A multidisciplinary team from MassGeneral Hospital for Children (MGHfC), Brigham and Women’s Hospital, and other institutions have identified the mechanism for how an extremely rare but serious post-COVID-19 complication develops in children and adolescents, according to a news release from Mass General.
Led by MGHfC Pediatric Pulmonologist Lael Yonker, MD, researchers determined that viral particles remaining in the gut long after an initial COVID-19 infection can travel into the bloodstream, instigating the condition called Multisystem Inflammatory Syndrome in Children (MIS-C).
The syndrome can occur several weeks after an initial infection; symptoms include high fever, abdominal pain, vomiting, diarrhea, rash, and extreme fatigue. The hyperinflammatory response and “cytokine storm” seen in MIS-C can lead to extensive damage in the heart, liver, and other organs.
Eighty percent of children hospitalized with MIS-C develop severe cardiac pathology and face a prolonged hospital stay and extensive recovery period. Current treatment strategies include an aggressive, long-term course of steroids and intravenous immunoglobulin.
MIS-C occurs in less than 1 percent of children with confirmed SARS-CoV-2 infection. As of May 3, 2021, the U.S. Centers for Disease Control and Prevention (CDC) reported 3,742 children diagnosed with MIS-C and 35 deaths. U.S. statistics are skewed heavily toward Latino and Black children, with a total of 63 percent in cases with race or ethnicity listed.
In their recent study published in the Journal of Clinical Investigation, which included 100 children (19 with MIS-C, 26 with COVID-19 and 55 healthy controls), the researchers provide insight into the mechanics of MIS-C and identify potential biomarkers for early disease detection, treatment and prevention. They also describe the successful treatment of a 17-month-old infant with MIS-C.

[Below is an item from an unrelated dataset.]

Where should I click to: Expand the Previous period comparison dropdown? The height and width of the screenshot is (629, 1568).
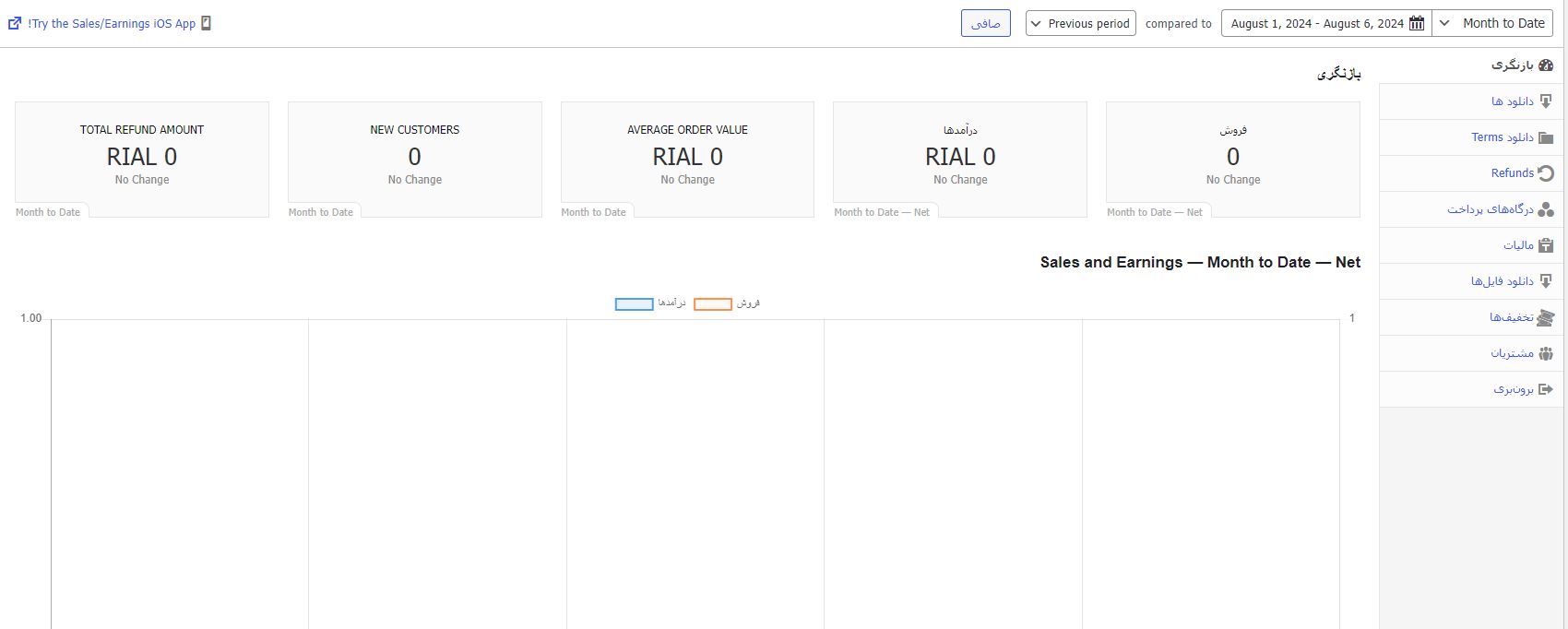[1080, 24]
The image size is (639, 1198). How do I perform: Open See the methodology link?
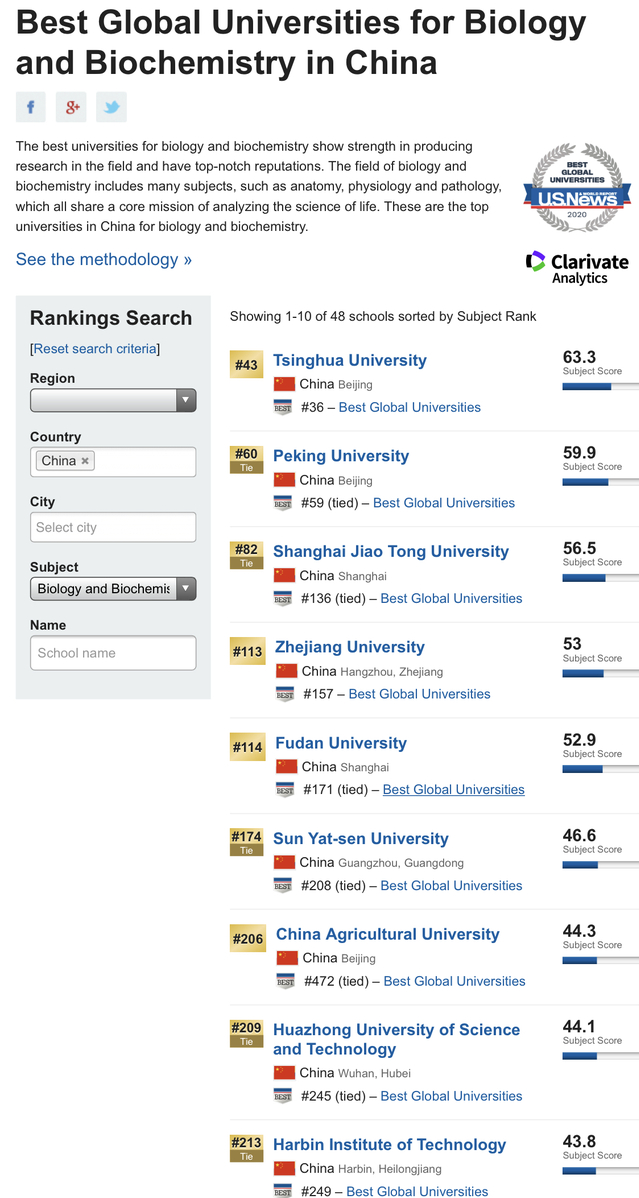[x=104, y=259]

“When we realized that 95 percent of the children with MIS-C had SARS-CoV-2 viral particles in their stool but no or low levels of particles in their noses or throats, we investigated further and found that viral material lingering in the gut long after the first COVID-19 infection could lead to MIS-C,” says Yonker, lead author of the paper. The team hypothesized that SARS-CoV-2 viral particles found in the gastrointestinal tract of children move into the bloodstream, leading to the hyperinflammatory immune response characteristic of MIS-C. “This is the first study showing viral particles in the blood of MIS-C coinciding with the hyperinflammatory response,” says Yonker.